[Data items]
★ ★ ★ ★ ★ ★ ★

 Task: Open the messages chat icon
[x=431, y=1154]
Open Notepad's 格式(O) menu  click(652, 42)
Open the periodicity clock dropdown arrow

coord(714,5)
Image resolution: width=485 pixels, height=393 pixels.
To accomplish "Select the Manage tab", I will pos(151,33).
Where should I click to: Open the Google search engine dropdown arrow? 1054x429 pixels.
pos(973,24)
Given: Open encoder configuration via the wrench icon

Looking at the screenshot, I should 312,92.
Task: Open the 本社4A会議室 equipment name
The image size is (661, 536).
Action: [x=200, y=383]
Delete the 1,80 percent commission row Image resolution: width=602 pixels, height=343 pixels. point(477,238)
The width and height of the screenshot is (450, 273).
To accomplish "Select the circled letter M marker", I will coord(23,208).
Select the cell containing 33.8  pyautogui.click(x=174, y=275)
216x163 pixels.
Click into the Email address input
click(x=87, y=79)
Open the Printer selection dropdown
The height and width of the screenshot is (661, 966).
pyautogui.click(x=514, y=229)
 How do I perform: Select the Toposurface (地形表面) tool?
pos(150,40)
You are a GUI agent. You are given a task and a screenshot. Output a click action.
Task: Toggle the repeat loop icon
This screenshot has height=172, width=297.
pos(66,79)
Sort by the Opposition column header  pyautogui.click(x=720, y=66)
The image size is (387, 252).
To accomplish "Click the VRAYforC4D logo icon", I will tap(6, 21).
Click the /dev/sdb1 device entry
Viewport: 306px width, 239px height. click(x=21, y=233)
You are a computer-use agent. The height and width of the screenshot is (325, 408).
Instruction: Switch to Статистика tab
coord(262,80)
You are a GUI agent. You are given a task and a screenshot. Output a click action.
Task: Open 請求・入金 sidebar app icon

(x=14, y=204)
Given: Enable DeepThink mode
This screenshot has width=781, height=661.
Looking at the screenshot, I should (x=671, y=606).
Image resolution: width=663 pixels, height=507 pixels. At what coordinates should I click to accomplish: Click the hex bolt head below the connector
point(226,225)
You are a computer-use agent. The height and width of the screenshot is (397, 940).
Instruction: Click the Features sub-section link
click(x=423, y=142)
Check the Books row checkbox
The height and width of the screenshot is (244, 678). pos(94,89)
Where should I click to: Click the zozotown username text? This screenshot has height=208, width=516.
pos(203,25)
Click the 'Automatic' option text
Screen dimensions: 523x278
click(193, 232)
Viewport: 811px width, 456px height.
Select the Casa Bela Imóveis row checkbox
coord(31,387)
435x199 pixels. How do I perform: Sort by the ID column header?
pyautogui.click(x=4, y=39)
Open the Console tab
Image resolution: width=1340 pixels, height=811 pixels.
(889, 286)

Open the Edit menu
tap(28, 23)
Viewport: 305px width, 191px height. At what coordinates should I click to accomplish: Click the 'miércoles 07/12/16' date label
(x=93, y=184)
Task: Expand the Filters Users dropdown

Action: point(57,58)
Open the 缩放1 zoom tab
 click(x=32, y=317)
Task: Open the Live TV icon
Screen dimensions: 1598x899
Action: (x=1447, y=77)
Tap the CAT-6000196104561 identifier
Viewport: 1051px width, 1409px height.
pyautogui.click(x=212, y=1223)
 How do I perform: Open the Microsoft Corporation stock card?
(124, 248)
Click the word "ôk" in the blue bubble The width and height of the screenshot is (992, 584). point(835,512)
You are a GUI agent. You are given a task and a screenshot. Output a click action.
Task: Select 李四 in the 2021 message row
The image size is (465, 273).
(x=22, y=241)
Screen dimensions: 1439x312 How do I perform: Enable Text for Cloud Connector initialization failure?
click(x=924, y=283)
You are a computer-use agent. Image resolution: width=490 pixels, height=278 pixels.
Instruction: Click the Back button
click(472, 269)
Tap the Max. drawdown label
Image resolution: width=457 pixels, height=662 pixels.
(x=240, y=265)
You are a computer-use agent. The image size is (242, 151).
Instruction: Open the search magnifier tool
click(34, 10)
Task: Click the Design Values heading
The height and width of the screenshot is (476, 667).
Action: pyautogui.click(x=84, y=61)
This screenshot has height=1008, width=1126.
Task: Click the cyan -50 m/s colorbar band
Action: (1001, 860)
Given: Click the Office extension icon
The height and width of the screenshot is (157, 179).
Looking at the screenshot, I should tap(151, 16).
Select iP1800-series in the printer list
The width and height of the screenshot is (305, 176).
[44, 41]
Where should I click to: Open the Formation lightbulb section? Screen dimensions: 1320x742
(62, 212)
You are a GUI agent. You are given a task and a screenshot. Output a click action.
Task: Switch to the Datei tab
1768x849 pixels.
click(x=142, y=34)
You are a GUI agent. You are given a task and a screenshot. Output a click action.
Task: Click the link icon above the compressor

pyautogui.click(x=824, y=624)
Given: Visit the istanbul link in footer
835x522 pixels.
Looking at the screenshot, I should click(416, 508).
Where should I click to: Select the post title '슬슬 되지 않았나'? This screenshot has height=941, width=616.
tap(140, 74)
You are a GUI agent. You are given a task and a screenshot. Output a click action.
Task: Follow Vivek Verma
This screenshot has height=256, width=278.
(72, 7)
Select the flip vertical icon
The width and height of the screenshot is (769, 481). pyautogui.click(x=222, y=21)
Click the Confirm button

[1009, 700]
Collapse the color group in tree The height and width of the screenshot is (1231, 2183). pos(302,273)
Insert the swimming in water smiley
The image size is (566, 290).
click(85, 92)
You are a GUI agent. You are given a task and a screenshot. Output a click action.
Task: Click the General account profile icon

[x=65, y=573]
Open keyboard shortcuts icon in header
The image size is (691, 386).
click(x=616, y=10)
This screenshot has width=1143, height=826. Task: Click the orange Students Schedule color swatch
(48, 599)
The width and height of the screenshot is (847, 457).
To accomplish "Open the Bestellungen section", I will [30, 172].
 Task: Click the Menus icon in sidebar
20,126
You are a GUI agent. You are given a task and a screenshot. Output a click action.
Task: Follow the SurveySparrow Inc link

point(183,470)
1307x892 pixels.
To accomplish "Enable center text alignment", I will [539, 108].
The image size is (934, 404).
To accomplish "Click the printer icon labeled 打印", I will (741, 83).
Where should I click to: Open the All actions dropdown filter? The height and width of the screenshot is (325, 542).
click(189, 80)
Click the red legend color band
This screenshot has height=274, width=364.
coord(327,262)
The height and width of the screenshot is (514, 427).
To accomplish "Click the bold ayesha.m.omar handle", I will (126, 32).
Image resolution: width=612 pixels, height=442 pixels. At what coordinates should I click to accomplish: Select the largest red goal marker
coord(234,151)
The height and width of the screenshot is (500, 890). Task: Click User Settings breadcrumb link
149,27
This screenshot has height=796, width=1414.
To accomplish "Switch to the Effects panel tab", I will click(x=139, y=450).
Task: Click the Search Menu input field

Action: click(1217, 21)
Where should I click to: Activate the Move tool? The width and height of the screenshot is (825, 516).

★ ★ ★ ★ ★ ★ ★

Return the lines above exactly as they are, from first to last, without changing anything.

 Task: Open the messages chat icon
[x=431, y=1154]
Open Notepad's 格式(O) menu  click(652, 42)
Open the periodicity clock dropdown arrow

coord(714,5)
Image resolution: width=485 pixels, height=393 pixels.
To accomplish "Select the Manage tab", I will pos(151,33).
Where should I click to: Open the Google search engine dropdown arrow? 1054x429 pixels.
pos(973,24)
Given: Open encoder configuration via the wrench icon

Looking at the screenshot, I should 312,92.
Task: Open the 本社4A会議室 equipment name
The image size is (661, 536).
Action: [x=200, y=383]
Delete the 1,80 percent commission row Image resolution: width=602 pixels, height=343 pixels. point(477,238)
The width and height of the screenshot is (450, 273).
To accomplish "Select the circled letter M marker", I will coord(23,208).
Select the cell containing 33.8  pyautogui.click(x=174, y=275)
216x163 pixels.
Click into the Email address input
click(x=87, y=79)
Open the Printer selection dropdown
The height and width of the screenshot is (661, 966).
pyautogui.click(x=514, y=229)
 How do I perform: Select the Toposurface (地形表面) tool?
pos(150,40)
You are a GUI agent. You are given a task and a screenshot. Output a click action.
Task: Toggle the repeat loop icon
This screenshot has height=172, width=297.
pos(66,79)
Sort by the Opposition column header  pyautogui.click(x=720, y=66)
The image size is (387, 252).
To accomplish "Click the VRAYforC4D logo icon", I will tap(6, 21).
Click the /dev/sdb1 device entry
Viewport: 306px width, 239px height. click(x=21, y=233)
You are a computer-use agent. The height and width of the screenshot is (325, 408).
Instruction: Switch to Статистика tab
coord(262,80)
You are a GUI agent. You are given a task and a screenshot. Output a click action.
Task: Open 請求・入金 sidebar app icon

(x=14, y=204)
Given: Enable DeepThink mode
This screenshot has width=781, height=661.
Looking at the screenshot, I should (x=671, y=606).
Image resolution: width=663 pixels, height=507 pixels. At what coordinates should I click to accomplish: Click the hex bolt head below the connector
point(226,225)
You are a computer-use agent. The height and width of the screenshot is (397, 940).
Instruction: Click the Features sub-section link
click(x=423, y=142)
Check the Books row checkbox
The height and width of the screenshot is (244, 678). pos(94,89)
Where should I click to: Click the zozotown username text? This screenshot has height=208, width=516.
pos(203,25)
Click the 'Automatic' option text
Screen dimensions: 523x278
click(193, 232)
Viewport: 811px width, 456px height.
Select the Casa Bela Imóveis row checkbox
coord(31,387)
435x199 pixels. How do I perform: Sort by the ID column header?
pyautogui.click(x=4, y=39)
Open the Console tab
Image resolution: width=1340 pixels, height=811 pixels.
(889, 286)

Open the Edit menu
tap(28, 23)
Viewport: 305px width, 191px height. At what coordinates should I click to accomplish: Click the 'miércoles 07/12/16' date label
(x=93, y=184)
Task: Expand the Filters Users dropdown

Action: point(57,58)
Open the 缩放1 zoom tab
 click(x=32, y=317)
Task: Open the Live TV icon
Screen dimensions: 1598x899
Action: (x=1447, y=77)
Tap the CAT-6000196104561 identifier
Viewport: 1051px width, 1409px height.
pyautogui.click(x=212, y=1223)
 How do I perform: Open the Microsoft Corporation stock card?
(124, 248)
Click the word "ôk" in the blue bubble The width and height of the screenshot is (992, 584). point(835,512)
You are a GUI agent. You are given a task and a screenshot. Output a click action.
Task: Select 李四 in the 2021 message row
The image size is (465, 273).
(x=22, y=241)
Screen dimensions: 1439x312 How do I perform: Enable Text for Cloud Connector initialization failure?
click(x=924, y=283)
You are a computer-use agent. Image resolution: width=490 pixels, height=278 pixels.
Instruction: Click the Back button
click(472, 269)
Tap the Max. drawdown label
Image resolution: width=457 pixels, height=662 pixels.
(x=240, y=265)
You are a computer-use agent. The image size is (242, 151).
Instruction: Open the search magnifier tool
click(34, 10)
Task: Click the Design Values heading
The height and width of the screenshot is (476, 667).
Action: pyautogui.click(x=84, y=61)
This screenshot has height=1008, width=1126.
Task: Click the cyan -50 m/s colorbar band
Action: (1001, 860)
Given: Click the Office extension icon
The height and width of the screenshot is (157, 179).
Looking at the screenshot, I should tap(151, 16).
Select iP1800-series in the printer list
The width and height of the screenshot is (305, 176).
[44, 41]
Where should I click to: Open the Formation lightbulb section? Screen dimensions: 1320x742
(62, 212)
You are a GUI agent. You are given a task and a screenshot. Output a click action.
Task: Switch to the Datei tab
1768x849 pixels.
click(x=142, y=34)
You are a GUI agent. You are given a task and a screenshot. Output a click action.
Task: Click the link icon above the compressor

pyautogui.click(x=824, y=624)
Given: Visit the istanbul link in footer
835x522 pixels.
Looking at the screenshot, I should click(416, 508).
Where should I click to: Select the post title '슬슬 되지 않았나'? This screenshot has height=941, width=616.
tap(140, 74)
You are a GUI agent. You are given a task and a screenshot. Output a click action.
Task: Follow Vivek Verma
This screenshot has height=256, width=278.
(72, 7)
Select the flip vertical icon
The width and height of the screenshot is (769, 481). pyautogui.click(x=222, y=21)
Click the Confirm button

[1009, 700]
Collapse the color group in tree The height and width of the screenshot is (1231, 2183). pos(302,273)
Insert the swimming in water smiley
The image size is (566, 290).
click(85, 92)
You are a GUI agent. You are given a task and a screenshot. Output a click action.
Task: Click the General account profile icon

[x=65, y=573]
Open keyboard shortcuts icon in header
The image size is (691, 386).
click(x=616, y=10)
This screenshot has width=1143, height=826. Task: Click the orange Students Schedule color swatch
(48, 599)
The width and height of the screenshot is (847, 457).
To accomplish "Open the Bestellungen section", I will [30, 172].
 Task: Click the Menus icon in sidebar
20,126
You are a GUI agent. You are given a task and a screenshot. Output a click action.
Task: Follow the SurveySparrow Inc link

point(183,470)
1307x892 pixels.
To accomplish "Enable center text alignment", I will [539, 108].
The image size is (934, 404).
To accomplish "Click the printer icon labeled 打印", I will (741, 83).
Where should I click to: Open the All actions dropdown filter? The height and width of the screenshot is (325, 542).
click(189, 80)
Click the red legend color band
This screenshot has height=274, width=364.
coord(327,262)
The height and width of the screenshot is (514, 427).
To accomplish "Click the bold ayesha.m.omar handle", I will (126, 32).
Image resolution: width=612 pixels, height=442 pixels. At what coordinates should I click to accomplish: Select the largest red goal marker
coord(234,151)
The height and width of the screenshot is (500, 890). Task: Click User Settings breadcrumb link
149,27
This screenshot has height=796, width=1414.
To accomplish "Switch to the Effects panel tab", I will click(x=139, y=450).
Task: Click the Search Menu input field

Action: click(1217, 21)
Where should I click to: Activate the Move tool? The width and height of the screenshot is (825, 516).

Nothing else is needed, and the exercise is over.